Eminem – The Marshall Mathers LP (2000). Abbiamo dovuto controllare su Wikipedia, perché Eminem ci sembrava così antico da ricordarcelo degli anni ’90. E invece questa decade è stata così pazza che, per un certo periodo, il più grande rapper del mondo era bianco e il più grande golfista del mondo era di colore. Ora i video assurdi di Eminem sembrano non far più ridere nessuno, ma all’epoca il biondino ne aveva sparate tante in effetti…molte di più di qualsiasi altro rapper….

Britney Spears – Oops!…I Did It Again (2000). Dai oh non c’è neanche da stare a discuterne. Nell’arco di una decade: ascesa, caduta e ritorno. Nel bene e nel male, ci ricorderemo di lei per sempre.

Disturbed – The Sickness (2000). Già dati per spacciati in partenza (avendo perso il treno nu-metal), gli americani hanno imposto i loro ritmi elettro/tribali costruendosi una carriera di tutto rispetto e cambiando per sempre il mondo delle musiche di ingresso dei lottatori. Dai su, se ascoltate i Disturbed mentre entrate a scuola vi viene voglia di ribaltare i banchi e prendere qualcuno a pizze in faccia…

Vinicio Capossela – Canzoni A Manovella (2000). Si afferma definitivamente (finalmente) il massimo cantautore della penisola. Un po’ pazzo e ubriaco, un po’ obliquo, mai scontato. Come guarda (e come racconta) la terra vista dalla sua luna è una roba unica.

Gorillaz – Gorillaz (2001). Essere una band virtuale è già tanta roba. L’idea viene a Damon Albarn (Blur) e al fumettista Jamie Hewlett, il singolo “Clint Eastwood” fa esplodere il fenomeno e un sacco di gente vuole collaborare con loro e altrettanti comprano il disco. Geniale, alternativo e stiloso.

Rammstein – Mutter (2001).
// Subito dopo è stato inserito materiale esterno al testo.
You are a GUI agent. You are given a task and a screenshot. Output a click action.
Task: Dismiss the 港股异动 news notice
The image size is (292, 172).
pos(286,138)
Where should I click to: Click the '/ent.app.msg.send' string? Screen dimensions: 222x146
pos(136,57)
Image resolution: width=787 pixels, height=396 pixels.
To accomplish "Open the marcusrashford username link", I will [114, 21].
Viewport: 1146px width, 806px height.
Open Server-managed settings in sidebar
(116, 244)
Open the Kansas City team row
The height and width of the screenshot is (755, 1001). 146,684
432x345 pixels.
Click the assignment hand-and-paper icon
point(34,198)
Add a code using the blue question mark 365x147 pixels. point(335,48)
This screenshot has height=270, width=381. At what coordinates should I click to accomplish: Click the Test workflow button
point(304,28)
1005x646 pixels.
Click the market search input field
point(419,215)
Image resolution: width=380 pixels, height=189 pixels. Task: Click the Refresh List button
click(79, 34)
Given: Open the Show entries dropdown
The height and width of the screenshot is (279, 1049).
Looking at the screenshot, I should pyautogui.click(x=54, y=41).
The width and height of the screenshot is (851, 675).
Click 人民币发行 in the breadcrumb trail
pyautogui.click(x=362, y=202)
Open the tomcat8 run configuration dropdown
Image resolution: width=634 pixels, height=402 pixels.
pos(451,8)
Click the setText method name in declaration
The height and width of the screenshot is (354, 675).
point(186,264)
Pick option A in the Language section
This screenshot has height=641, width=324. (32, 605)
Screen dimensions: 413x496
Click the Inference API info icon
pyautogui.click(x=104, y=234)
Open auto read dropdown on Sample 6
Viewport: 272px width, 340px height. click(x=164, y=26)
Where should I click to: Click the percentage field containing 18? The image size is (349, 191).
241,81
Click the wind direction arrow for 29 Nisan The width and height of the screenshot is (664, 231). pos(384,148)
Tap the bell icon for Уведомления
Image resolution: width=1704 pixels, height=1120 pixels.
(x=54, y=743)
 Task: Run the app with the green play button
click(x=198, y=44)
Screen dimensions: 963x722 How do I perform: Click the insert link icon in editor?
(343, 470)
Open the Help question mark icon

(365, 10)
Tra le grandi promesse di fine anni ’90, i tedeschi hanno conquistato il mondo coi loro ritmi da passo dell’oca, i loro testi incomprensibili e i loro live incendiari (nel senso letterale del termine). Conquistate le arene di mezzo pianeta, i sei dimostrano una coesione, una convinzione e una decisione senza pari. E i loro video sono fichissimi.

The Strokes – Is This It (2001). Ad un certo punto, e soprattutto per colpa loro, a inizio del decennio sono impazziti tutti quanti per il ritorno del garage rock. Ma una roba assurda, del tipo che gli inglesi ci sono stati sotto malissimo e sono tornate robe indecenti come indossare le All Star con giacca e cravattino.

Slipknot – IOWA (2001). I nove mascherati sono riusciti nella grande truffa del rock’n’roll: convincere tutti che non erano metallari (col bellissimo self titled, che è uscito nel 1999 ma ha ottenuto sempre più successo con gli anni quindi va bene lo stesso) quando non andava di moda il metallo, e poi professarsi salvatori del metallo quando il metallo è tornato di moda. Il loro modulo a nove, la loro originalità e la loro furia sono comunque indiscutibili.

Jay Z – The Blueprint (2001). L’evoluzione del rap nonché la maturazione di molti artisti sotto la sua ala (vedi la consorte Beyoncè) passa attraverso le capaci manone di Jay-Z. Il rapper americano incarna il ritorno di fiamma per lo yuppismo più sfrenato, portando giovani di colore a sognare di essere più amministratori delegati che papponi o gangsta. Album non tutti all’altezza del primo, ma l’impronta della sua opera è indelebile.

Kylie Minogue – Fever (2001). Consacrazione definitiva a stella nella terza decade di attività come artista dance, sex symbol e sopravvissuta a tante brutte cose.